O técnico Telê Santana iria berrar como o mais escandaloso dos trovões para afugentar a crise do São Paulo. O técnico era um perfeccionista que não suportaria um Morumbi marcado pelo desleixo, pela incapacidade de arrancar com as mãos uma grama amarelada do campo, como ele fazia todos os dias em que estava no estádio do tricolor paulista. Era um ritual que indicava o alcance dos cuidados daquele mineiro inimigo de desperdícios, fosse com dinheiro, talento ou no manejo do gramado onde pisava um time treinado para vencer.
Telê Santana |
Sim, o mineiro de Itabirito foi um homem nascido pra vencer, vencer assim que armasse um time bom. Não para ganhar uma partida de qualquer jeito, como se, ao se preparar um pão de queijo, fosse possível a intromissão de mãos distraídas para fazer o trabalho. Ele queria uma bela partida, a princípio. Se seu time fosse o vencedor, Telê Santana teria construído um capítulo perfeito. Depois era só batalhar pela sequência da história.
Nem sempre foi assim, é claro. Todo perfeccionista tem que admitir embaraços no caminho. Ao mostrar competência como treinador de clubes, foi contratado pela CBF, em 1980, para treinar a seleção brasileira. Na Copa de 1982, na Espanha, montou uma equipe formidável. A primeira parte da equação do mineiro, a de escolher os melhores jogadores, estava pronta.
Mas o tropeço veio por acaso, na derrota para a Itália por 3 a 2, nas quartas de final, num dia de fúria de Paolo Rossi, autor de três gols dos italianos. Foi um desagrado para quem gosta do belo futebol, como Telê, tamanha era a superioridade da seleção brasileira comandada por Zico, Sócrates e Falcão.

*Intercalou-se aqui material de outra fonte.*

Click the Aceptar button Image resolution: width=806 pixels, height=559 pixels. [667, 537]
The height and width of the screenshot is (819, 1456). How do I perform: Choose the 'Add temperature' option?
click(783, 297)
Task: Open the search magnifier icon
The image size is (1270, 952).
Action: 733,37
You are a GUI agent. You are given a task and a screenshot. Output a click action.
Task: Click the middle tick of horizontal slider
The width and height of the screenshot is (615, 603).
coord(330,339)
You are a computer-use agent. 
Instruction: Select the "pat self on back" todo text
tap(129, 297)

Telê voltou à seleção na Copa seguinte, no México. Estavam ali remanescentes da seleção de 1982 e algumas boas promessas, como Renato Gaúcho, ponta-direita do Grêmio. Mas o atacante esbarrou no pavio curto de Telê quando chegou tarde à concentração. Foi dispensado. De quebra, o lateral Leandro, melhor amigo de Renato Gaúcho, voltou pra casa em solidariedade ao gremista. Resultado: o Brasil ficou em quinto lugar, como na Copa anterior, e Telê passou a ser considerado o pé-frio do futebol brasileiro.
O pé-frio chegou ao São Paulo em 1990, depois de passagens pelo Flamengo, Palmeiras, Atlético Mineiro, Grêmio e até o futebol árabe, depois da Copa de 82. Ou seja, o técnico seguiu viagem atrás do bom futebol. E Telê queria porque queria ganhar um título por um clube paulista.

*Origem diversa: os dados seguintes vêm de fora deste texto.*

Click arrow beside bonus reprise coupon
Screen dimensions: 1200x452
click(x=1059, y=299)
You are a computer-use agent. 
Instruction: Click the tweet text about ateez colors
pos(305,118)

O técnico foi para o elegante tricolor paulista em tempos de crise, o que fez com que aceitasse abrir mão do hotel e ficar morando no centro de treinamento do clube. Em último caso, teria como tirar gramas comprometidas do gramado do maior estádio particular do país e olhar de perto o que se passava no coração da equipe.

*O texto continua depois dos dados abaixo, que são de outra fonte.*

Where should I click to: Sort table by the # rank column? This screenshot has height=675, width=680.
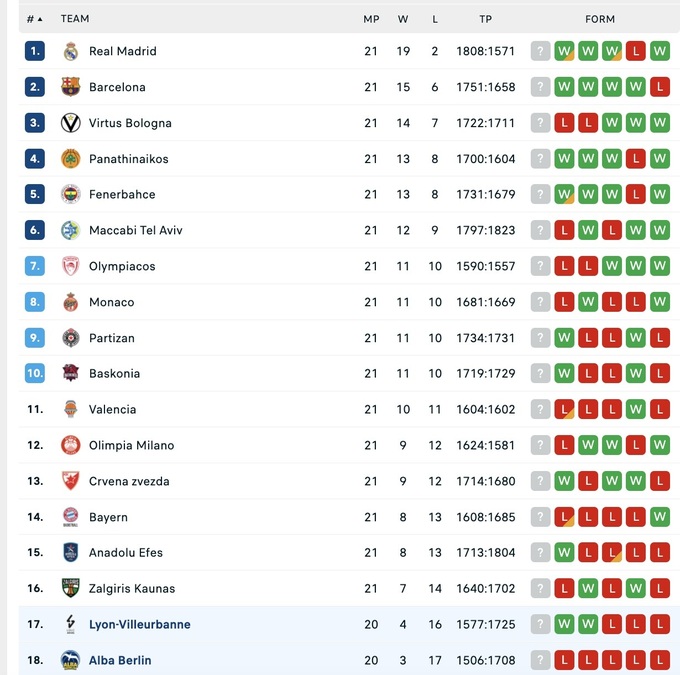point(34,19)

Observar com atenção para a intimidade dos clubes já acontecera no Fluminense, onde abriu as carreiras de atleta e treinador. Foi naquele momento que teve as primeiras trombadas com a diretoria de um clube e mostrou também ser capaz de arrancar com as unhas a soberba de cartolas que se fizessem de pedras no caminho.
No Fluminense treinado pelo iniciante treinador, Telê se viu em um clube que fechava as portas para jogadores negros e pobres, como acontecia na época com outros clubes brasileiros dirigidos por uma elite que enxergava o esporte popularizado pelos ingleses como exclusivo de atletas brancos.
Foi quando passou a circular a notícia, não se sabe se verídica ou lenda alimentada pela personalidade de Telê, de que teria se revoltado com a diretoria ao descorir que os jogadores eram obrigados a entrar e sair do clube pela porta dos fundos. Mesmo sendo técnico, teria então, na condição de ex-jogador, se recusado a passar pela entrada social, como relatado no livro Fio da Esperança – biografia de Telê Santana, de André Ribeiro.
Passados mais de 50 anos do episódio do Fluminense, Telê Santana, no São Paulo, deu conta de descartar a fama de pé-frio. À frente do time do São Paulo, o técnico mineiro conquistou o que foi possível no início da década de 1990. Ganhou um total de onze títulos, incluindo um Campeonato Brasileiro, duas Libertadores da América e dois Campeonatos Mundiais. No São Paulo, o técnico teimoso se tornou o "Mestre Telê’.
Mas antes de pendurar as chuteiras, ele continuava reclamão com os árbitros, com os cartolas, com a violência e rumos do futebol brasileiro. Telê Santana faleceu no dia 21 de abril de 2006, em Belo Horizonte, aos 74 anos. Não teve assim tempo de gritar para tentar reverter a atual crise do São Paulo e aquelas que teimam emporcalhar os bastidores do futebol brasileiro. Mas os trovões falaram por ele.